Lilikoi Bars
12 ingredients
7 steps
Ingredients
- CRUST
- 1/2 lb unsalted butter (room temperature)
- 1/2 cup granulated sugar
- 2 cups flour
- 1/4 teaspoon kosher salt
- FILLING
- 6 large eggs (room temperature)
- 3 cups granulated sugar
- 1 tablespoon grated lemon zest (2-3 lemons)
- 1 cup lilikoi juice (freshly squeezed or frozen)
- 1 cup flour
- powdered sugar, for dusting
Directions
-
1Preheat oven to 350 degrees.
-
2Using an electric mixer, cream butter and sugar until light and fluffy.
-
3Combine flour and salt. Using the mixer set to low, add to butter until just mixed.
-
4Dump dough onto a well-floured board and gather into a ball.

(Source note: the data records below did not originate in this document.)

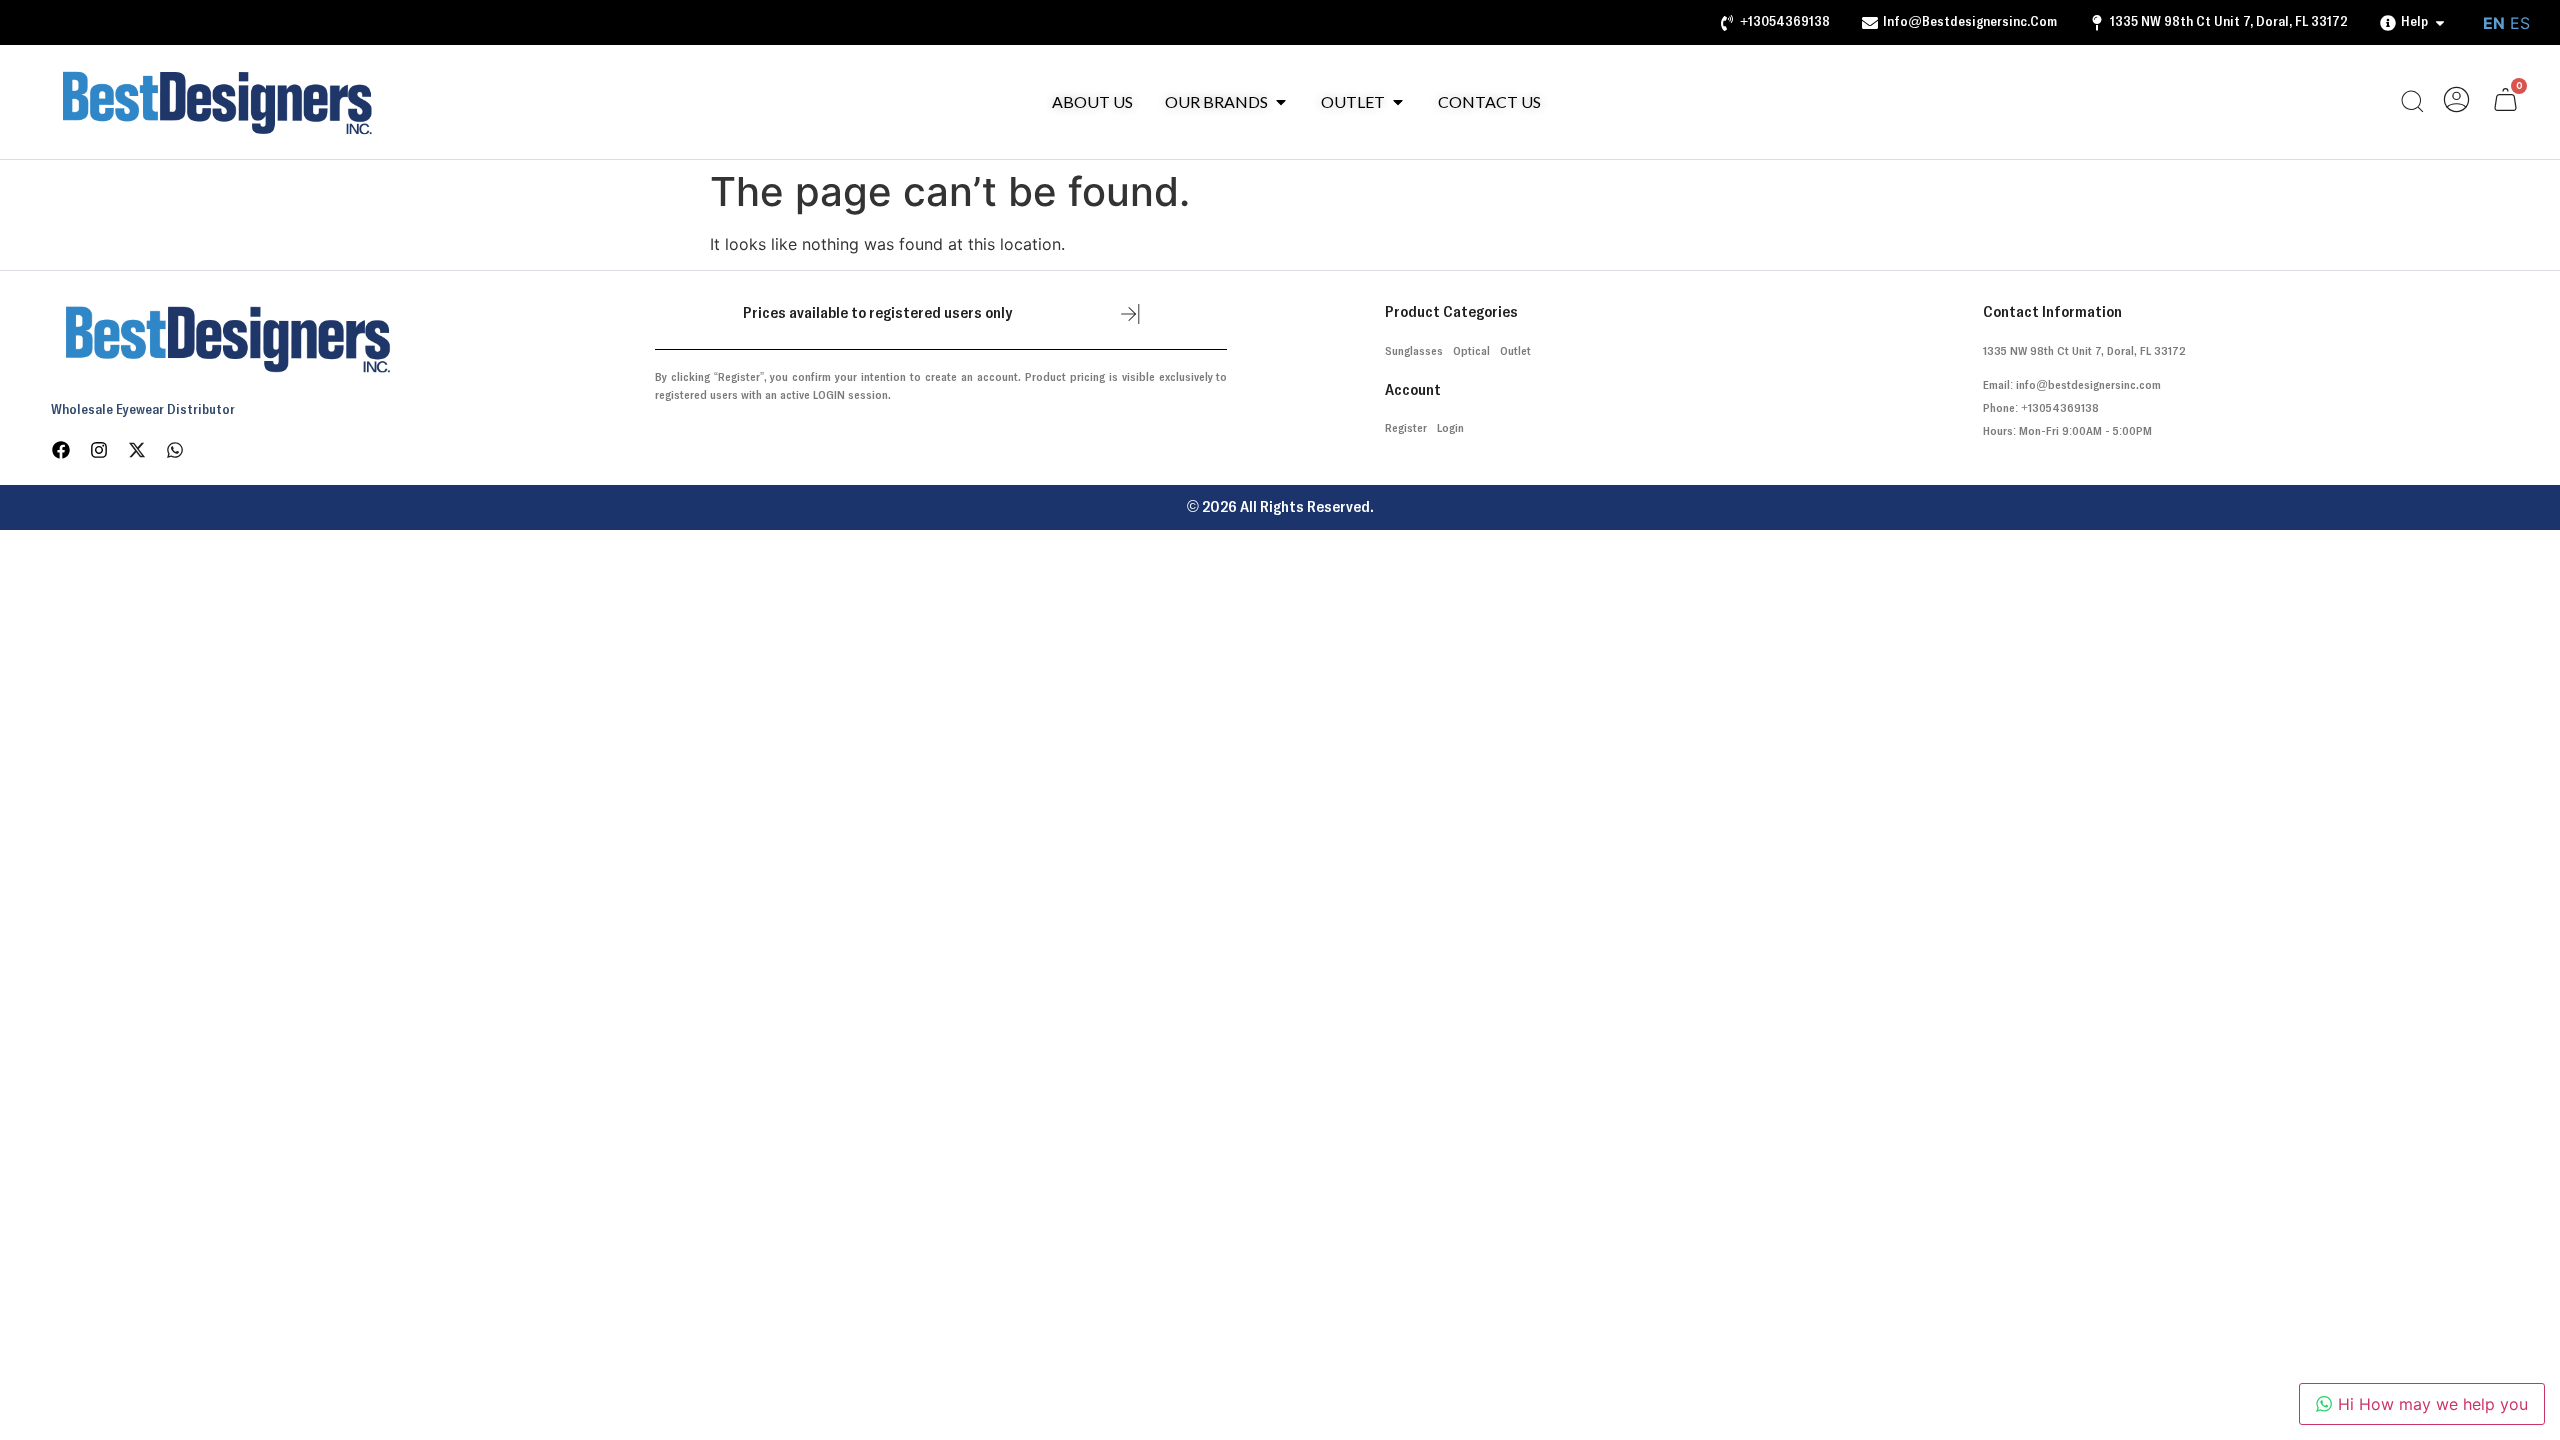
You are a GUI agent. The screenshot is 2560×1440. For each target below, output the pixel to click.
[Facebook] (61, 450)
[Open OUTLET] (1398, 102)
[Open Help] (2440, 22)
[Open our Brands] (1281, 102)
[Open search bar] (2412, 102)
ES (2520, 23)
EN (2494, 23)
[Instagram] (99, 450)
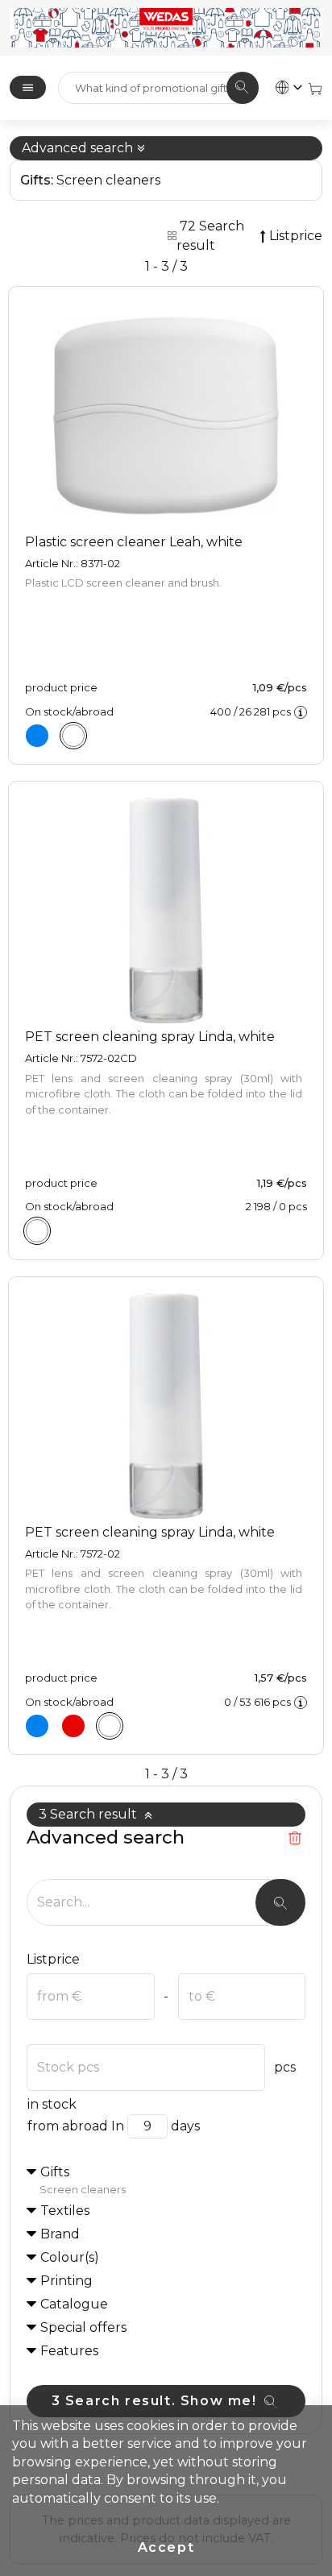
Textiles (64, 2210)
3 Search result (89, 1814)
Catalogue (74, 2304)
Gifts (82, 2180)
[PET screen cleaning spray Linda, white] (37, 1231)
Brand (60, 2234)
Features (69, 2350)
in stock (52, 2104)
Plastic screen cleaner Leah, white (134, 542)
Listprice (53, 1959)
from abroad (67, 2126)
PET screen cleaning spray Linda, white (150, 1036)
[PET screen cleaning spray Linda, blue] (37, 1726)
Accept (166, 2547)
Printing (66, 2280)
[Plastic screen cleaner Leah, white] (73, 736)
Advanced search (79, 148)
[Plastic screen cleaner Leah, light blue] (37, 736)
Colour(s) (69, 2257)
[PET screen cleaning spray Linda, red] (73, 1726)
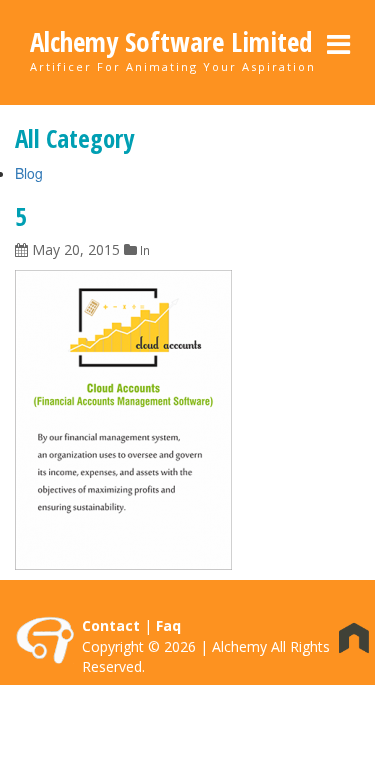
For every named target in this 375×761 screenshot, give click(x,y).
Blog (29, 173)
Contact (111, 625)
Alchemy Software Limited (171, 42)
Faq (168, 625)
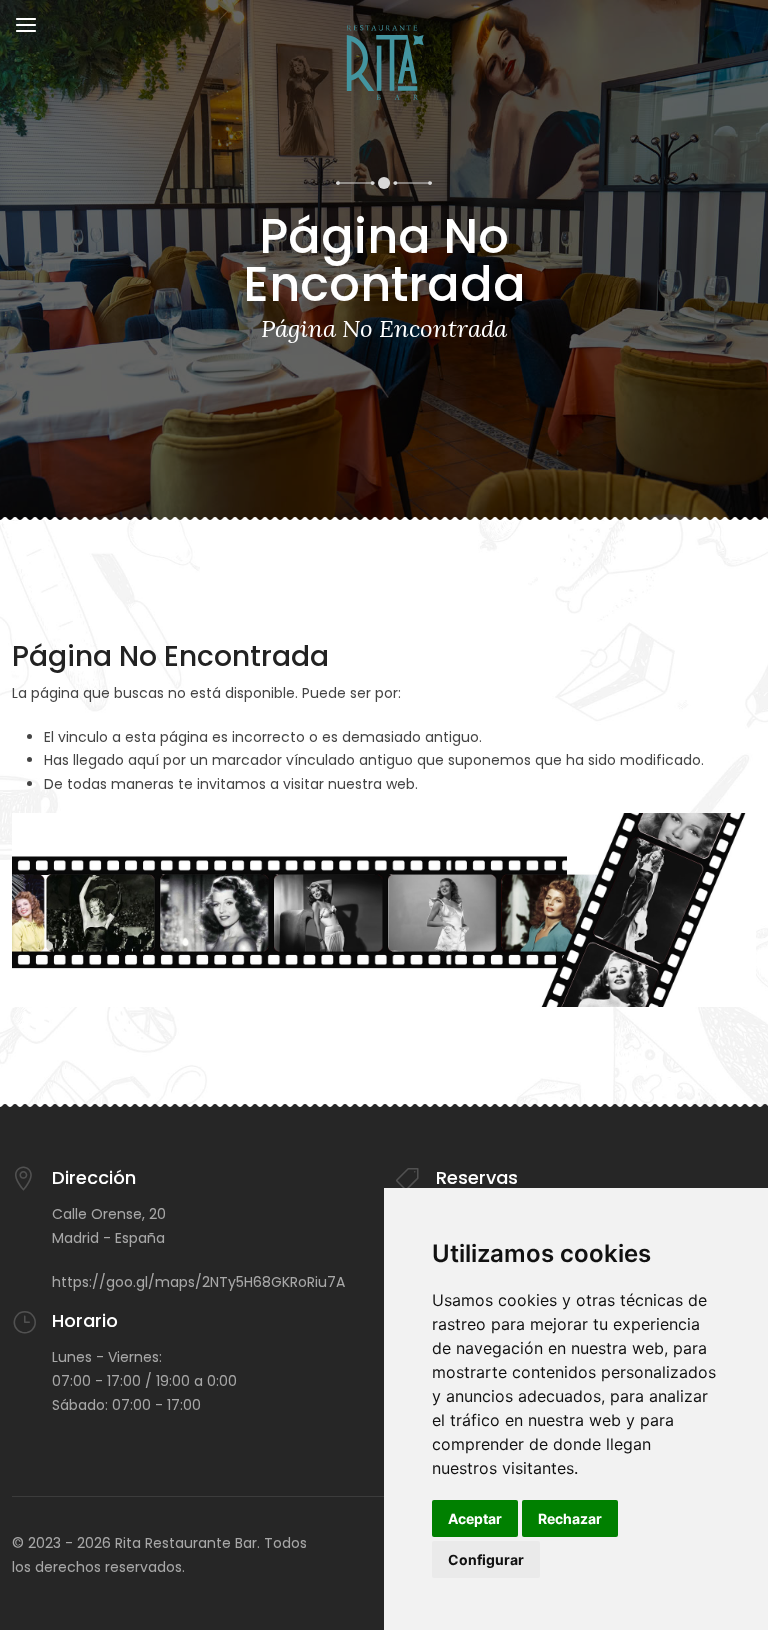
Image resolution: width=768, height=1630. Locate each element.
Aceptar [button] (475, 1518)
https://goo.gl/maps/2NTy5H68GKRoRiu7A (198, 1282)
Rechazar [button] (570, 1518)
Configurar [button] (486, 1559)
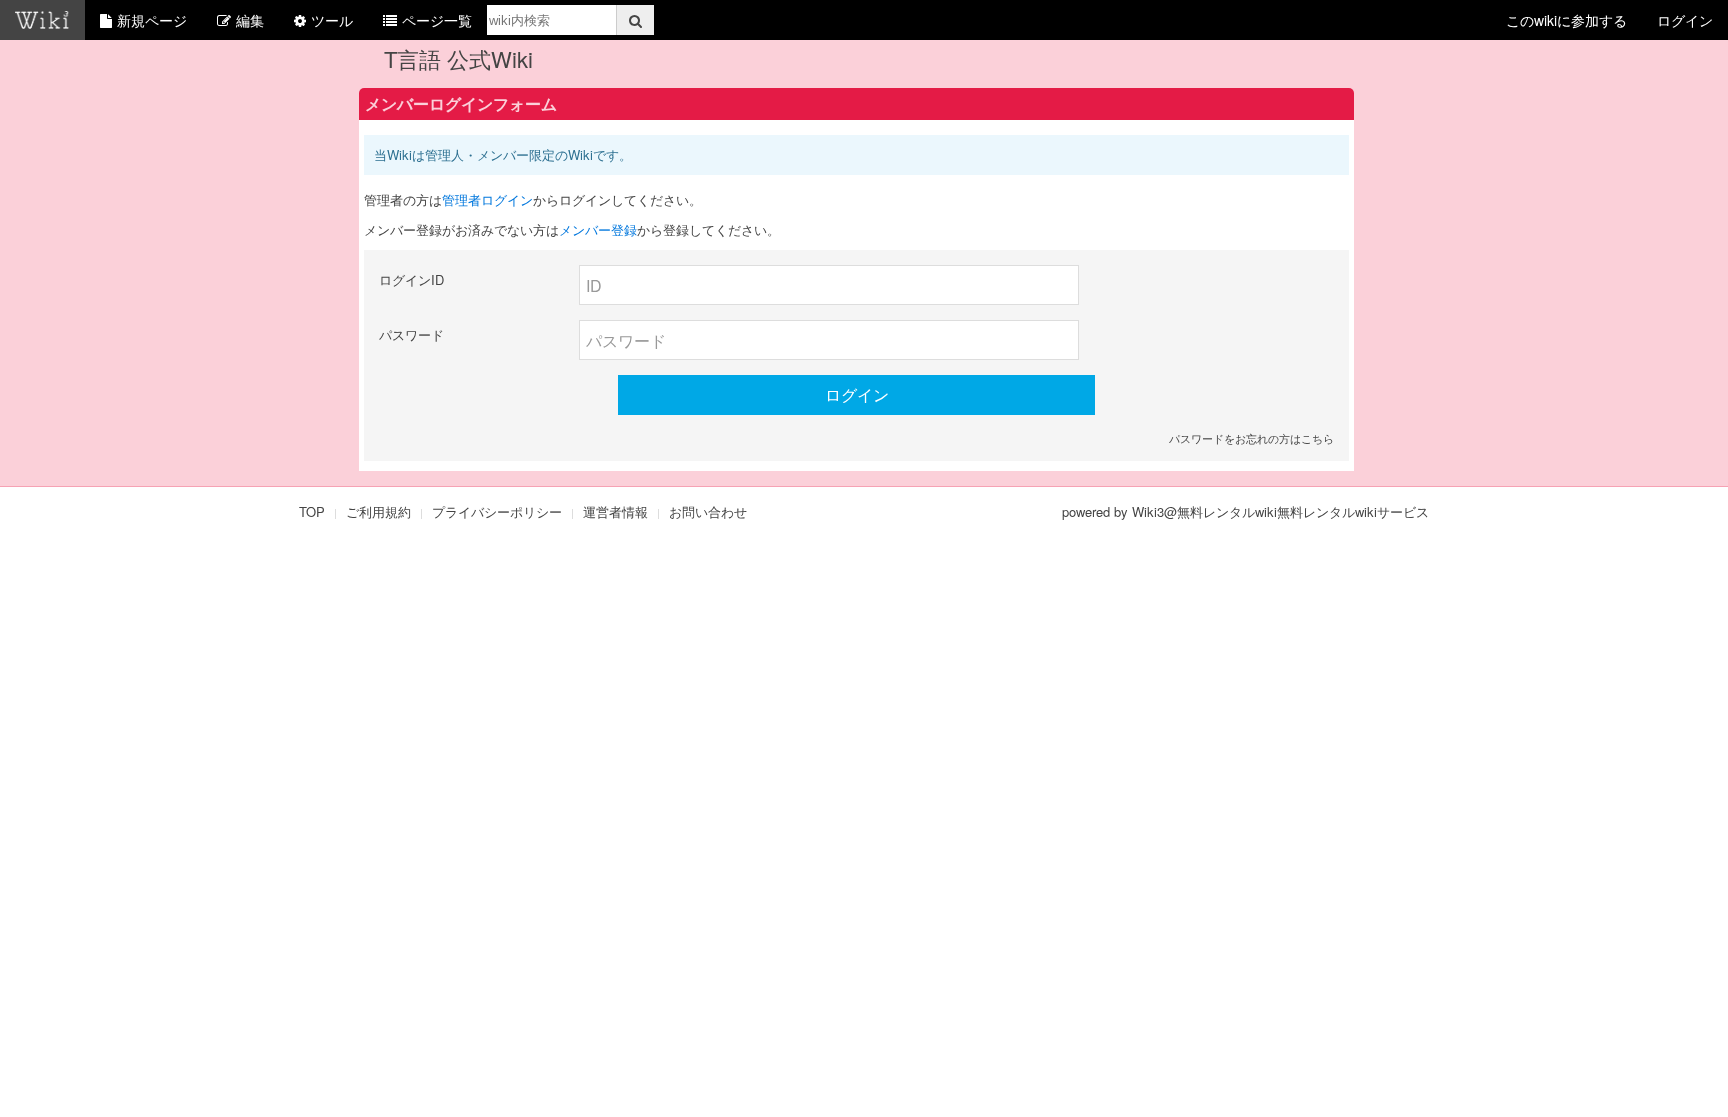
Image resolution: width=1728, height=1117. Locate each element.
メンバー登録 (598, 229)
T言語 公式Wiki (458, 58)
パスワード (411, 334)
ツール (332, 20)
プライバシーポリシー (497, 511)
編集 (250, 20)
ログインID (411, 279)
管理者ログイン (487, 199)
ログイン (1685, 20)
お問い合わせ (708, 511)
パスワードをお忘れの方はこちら (1251, 438)
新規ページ (152, 20)
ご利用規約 (378, 511)
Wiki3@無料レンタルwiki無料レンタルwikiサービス (1280, 511)
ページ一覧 (437, 20)
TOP (312, 511)
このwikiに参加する (1566, 20)
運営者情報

Flatten the dough into a 9 x 13 inch baking sheet with your hands. Chill for 30 minutes. Bake 15-20 minutes, until lightly browned. Cool.
-
5FOR FILLING, whisk together eggs, sugar, zest, lilikoi juice and flour. Pour over the cooled crust and bake 25 to 30 minutes until the filling is set. Cool to room temperature. Cut into squares or triangles and dust with powdered sugar.
-
6OPTIONAL GLAZE: 1/4 c water, 1/2 c granulated sugar, 1/4 c lilikoi fruit juice (about 6 lilikoi), and Juice of 1/4 lemon. Boil the water and sugar in a saucepan over medium heat for 5 minutes. Add passion fruit and lemon juice and boil for a further 3 minutes. It will boil rapidly and looks like it expanded. Remove from heat and allow to cool. It will turn into a thick and sugary passion fruit syrup. Allow to cool and drizzle over lilikoi bars.
-
7IF YOU WANT TO MAKE IT INTO CUPCAKES: Use cupcake liners in cupcake pan. Fill each 1/2-3/4 full with batter. Bake the cupcakes at the same temperature called for in the cake recipe, but reduce the baking time by one-third to one-half (cupcakes usually bake for 15-20 minutes). Check for doneness with a wooden toothpick. It should come out clean. Let cupcakes cool in the pan for 5-10 minutes, then remove and cool completely on a wire rack.